The Seven is a real estate project in the Munich Gärtnerplatz district, City area Ludwigsvorstadt-Isarvorstadt. In a former heating plant of the city of Munich, luxury properties were built.

According to media reports, these were "the most expensive apartments in the city". The former heating plant Müllerstraße in Müllerstraße 7 was sold by the Stadtwerke München. In the two top floors, a 700-square-meter penthouse with surrounding terrace and a 360-degree view has been created, at a cost of 14 million Euro.

The five chimneys remained from the buildings previous use. Alpha invest Projekt and LBBW Immobilien Capital, a subsidiary of Landesbank Baden-Württemberg, were involved. The object was designed by the Berlin architects Léon Wohlhage Wernick.

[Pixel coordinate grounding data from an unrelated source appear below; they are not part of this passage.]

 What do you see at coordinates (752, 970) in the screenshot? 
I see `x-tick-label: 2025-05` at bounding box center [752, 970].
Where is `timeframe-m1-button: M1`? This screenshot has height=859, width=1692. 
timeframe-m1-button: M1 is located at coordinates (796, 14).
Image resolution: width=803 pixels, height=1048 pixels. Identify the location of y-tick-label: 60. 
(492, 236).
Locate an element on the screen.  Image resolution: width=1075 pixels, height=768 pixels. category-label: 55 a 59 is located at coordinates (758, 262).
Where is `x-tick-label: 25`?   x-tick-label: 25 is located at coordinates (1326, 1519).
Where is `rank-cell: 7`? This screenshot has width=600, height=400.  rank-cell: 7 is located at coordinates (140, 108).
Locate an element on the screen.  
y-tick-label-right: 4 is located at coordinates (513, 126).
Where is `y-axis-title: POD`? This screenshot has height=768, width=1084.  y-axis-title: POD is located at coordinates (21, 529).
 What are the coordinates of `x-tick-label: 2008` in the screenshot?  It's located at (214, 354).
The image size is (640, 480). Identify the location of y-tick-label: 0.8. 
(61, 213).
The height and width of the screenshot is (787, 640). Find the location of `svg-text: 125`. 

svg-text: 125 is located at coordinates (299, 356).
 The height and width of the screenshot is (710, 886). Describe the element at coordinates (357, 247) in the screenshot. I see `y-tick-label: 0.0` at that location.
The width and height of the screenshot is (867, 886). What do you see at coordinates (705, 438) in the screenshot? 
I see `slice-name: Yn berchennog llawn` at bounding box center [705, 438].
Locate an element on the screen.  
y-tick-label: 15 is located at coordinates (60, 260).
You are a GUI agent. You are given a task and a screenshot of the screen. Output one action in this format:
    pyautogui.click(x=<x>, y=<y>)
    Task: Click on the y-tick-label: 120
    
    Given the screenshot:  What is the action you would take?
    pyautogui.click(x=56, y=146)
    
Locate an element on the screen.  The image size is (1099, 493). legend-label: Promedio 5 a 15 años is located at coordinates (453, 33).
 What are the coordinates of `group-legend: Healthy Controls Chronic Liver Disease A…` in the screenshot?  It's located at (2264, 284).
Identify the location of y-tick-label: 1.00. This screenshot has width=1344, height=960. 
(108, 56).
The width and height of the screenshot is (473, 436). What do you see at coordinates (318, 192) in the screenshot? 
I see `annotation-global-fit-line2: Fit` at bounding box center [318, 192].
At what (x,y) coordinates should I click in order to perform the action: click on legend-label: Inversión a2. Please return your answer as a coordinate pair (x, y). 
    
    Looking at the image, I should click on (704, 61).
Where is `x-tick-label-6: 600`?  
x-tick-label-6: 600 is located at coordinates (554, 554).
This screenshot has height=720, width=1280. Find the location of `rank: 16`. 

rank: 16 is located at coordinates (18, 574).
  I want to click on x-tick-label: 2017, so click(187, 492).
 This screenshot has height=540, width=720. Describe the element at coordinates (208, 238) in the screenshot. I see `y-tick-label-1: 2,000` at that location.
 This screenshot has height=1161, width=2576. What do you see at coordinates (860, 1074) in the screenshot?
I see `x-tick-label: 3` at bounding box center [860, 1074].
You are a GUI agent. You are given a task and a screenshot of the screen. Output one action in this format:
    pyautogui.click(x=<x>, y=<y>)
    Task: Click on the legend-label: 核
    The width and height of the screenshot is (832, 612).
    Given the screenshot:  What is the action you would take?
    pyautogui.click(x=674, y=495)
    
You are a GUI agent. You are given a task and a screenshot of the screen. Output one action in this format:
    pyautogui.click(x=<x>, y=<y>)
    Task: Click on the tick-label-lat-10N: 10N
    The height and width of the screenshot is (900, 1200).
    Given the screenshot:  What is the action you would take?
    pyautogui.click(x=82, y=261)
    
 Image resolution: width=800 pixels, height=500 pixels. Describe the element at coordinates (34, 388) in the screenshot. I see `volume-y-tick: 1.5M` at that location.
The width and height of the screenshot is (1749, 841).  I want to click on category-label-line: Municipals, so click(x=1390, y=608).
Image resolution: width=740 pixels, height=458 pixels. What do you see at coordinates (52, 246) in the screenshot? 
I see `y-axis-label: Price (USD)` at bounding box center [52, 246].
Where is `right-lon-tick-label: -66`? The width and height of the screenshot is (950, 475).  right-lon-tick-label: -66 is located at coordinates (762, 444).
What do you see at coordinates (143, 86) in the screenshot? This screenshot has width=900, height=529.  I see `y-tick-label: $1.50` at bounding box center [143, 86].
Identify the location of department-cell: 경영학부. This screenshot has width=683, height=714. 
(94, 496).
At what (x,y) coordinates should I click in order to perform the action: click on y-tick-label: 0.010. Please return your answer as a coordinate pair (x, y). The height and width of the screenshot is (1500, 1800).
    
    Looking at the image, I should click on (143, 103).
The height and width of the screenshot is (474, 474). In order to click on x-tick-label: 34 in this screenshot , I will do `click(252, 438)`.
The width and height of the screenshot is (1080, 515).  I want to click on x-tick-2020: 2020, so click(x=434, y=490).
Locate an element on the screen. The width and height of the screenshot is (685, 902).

On the 14,000 square meter grounds, three complexes were built with 6,000 square meters of park area: an office and commercial complex along the Müllerstraße, a five-storey atrium building with about 80 apartments as well as the 54-meter-high former machine tower with 25 large luxury properties. It has a two story high entrance hall with a 24-hour Concierge and a gym. Since May 2014, the city of Munich is running a house for children, currently a nursery and kindergarten, in the complex. The underground car park is accessed via Corneliusstraße.

The housing prices, according to reports, range from 6,000 to 20,000 Euro per square meter, which was up to five times the average price of new properties in the state capital. As in other cities, there is also a debate on gentrification in Munich regarding such construction projects in the luxury segment. It is also the location of Munich's most expensive day care.